The company believes the effort will afford them the ability to extract the maximum value from those areas. “By putting VBM and Six Sigma together, we’re prioritizing the projects where we’re applying Six Sigma resources and tools,” explains Anderson. “The diagnostics are being performed in our business units by the VBM-Six Sigma teams. What they’re doing is putting the output from those diagnostics in terms of the identified projects through a VBM screen so that we’re not pursuing things where the implementation benefit is low,” he says.

Benchmarking has played a key role in developing a program that combines Six Sigma with the VBM system of its own design. Anderson says ITT has examined the practices of companies such as GE, Tyco International Ltd., ITW, and Emerson as guides. “We do a lot of studying of our peer group and talk with our investors about what they see as the elements of the best-run companies in our universe, the multi-industry universe,” he says. “One of the constant refrains we receive is that the management systems that are in place at these companies continue to add and build upon existing systems.”

Anderson is enthusiastic about the returns on ITT’s program, although the results have yet to be seen. The company initiated the program in the second quarter of this year. So far, they have 92 black belts in the U.S. and some 50 black belts abroad, where the company trains in French, Italian, Spanish, and German. It is also expanding the program to Asia.

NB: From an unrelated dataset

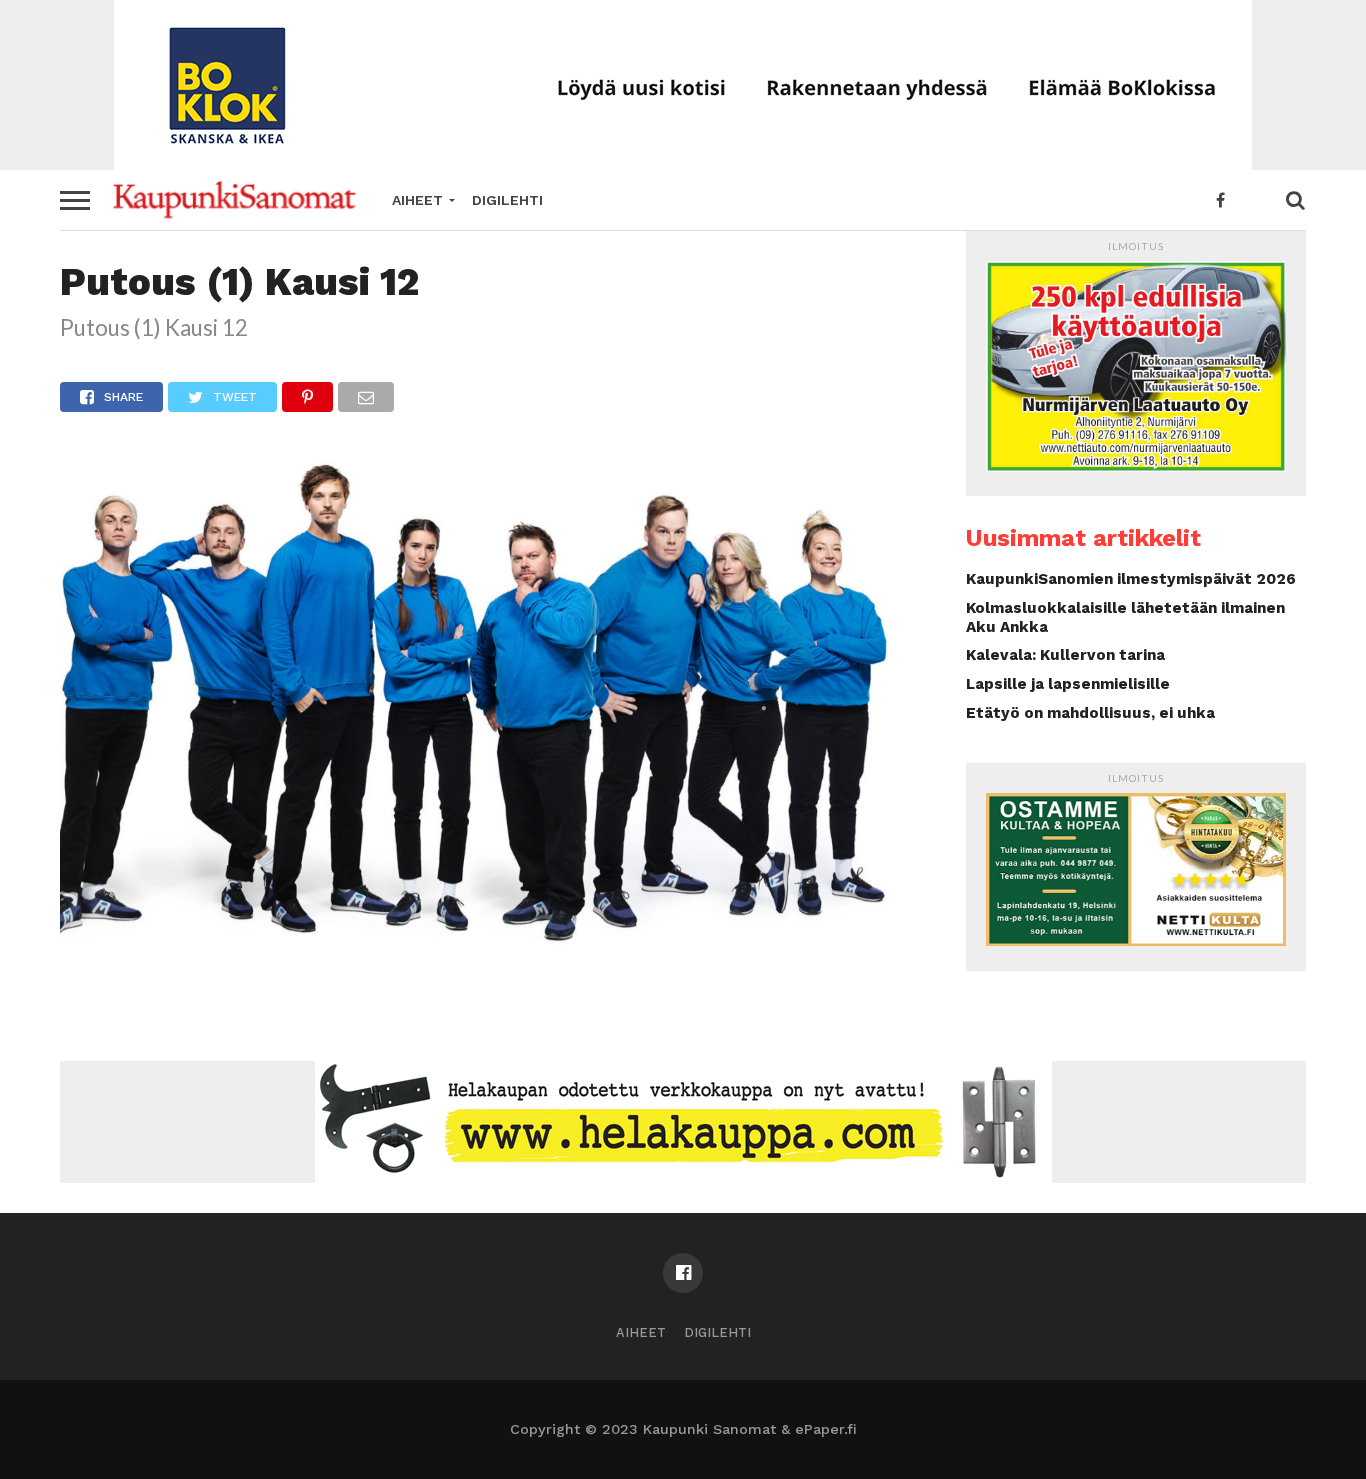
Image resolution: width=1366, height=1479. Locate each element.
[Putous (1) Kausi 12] (483, 949)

One of the results of ITT’s VBM-Six Sigma program that excites Anderson most is the empowerment of employees across the board. “I have seen work teams with machine-tool operators who are excited about the opportunity to tell management about what needs to be changed about a particular process. Everybody has a voice.”

Such empowerment, however, can present its own potential pitfalls. AMR’s Burkett and David Hodgson, a partner at PricewaterhouseCoopers LLP, say that sometimes the interests of senior management and those of lower-level employees conflict. Burkett points out that upper management’s strategic priorities don’t always coincide with the more short-term priorities of operational managers and says that senior management must be careful to align the day-to-day goals with the strategic. Hodgson goes as far as suggesting that companies assign a “risk-savvy” manager to process-improvement teams, at least in higher- risk projects. He says such internal-audit management measures bring the strategic, macro- level perspective, to which Burkett refers, to operational teams.

Still, in today’s technology-driven economy, both new and older companies can benefit from applying Six Sigma principles to newly implemented E-business processes. Six Sigma itself might not be new, but when it is put through the lens of the New Economy, it has the ability to continue bringing good things to life at any company.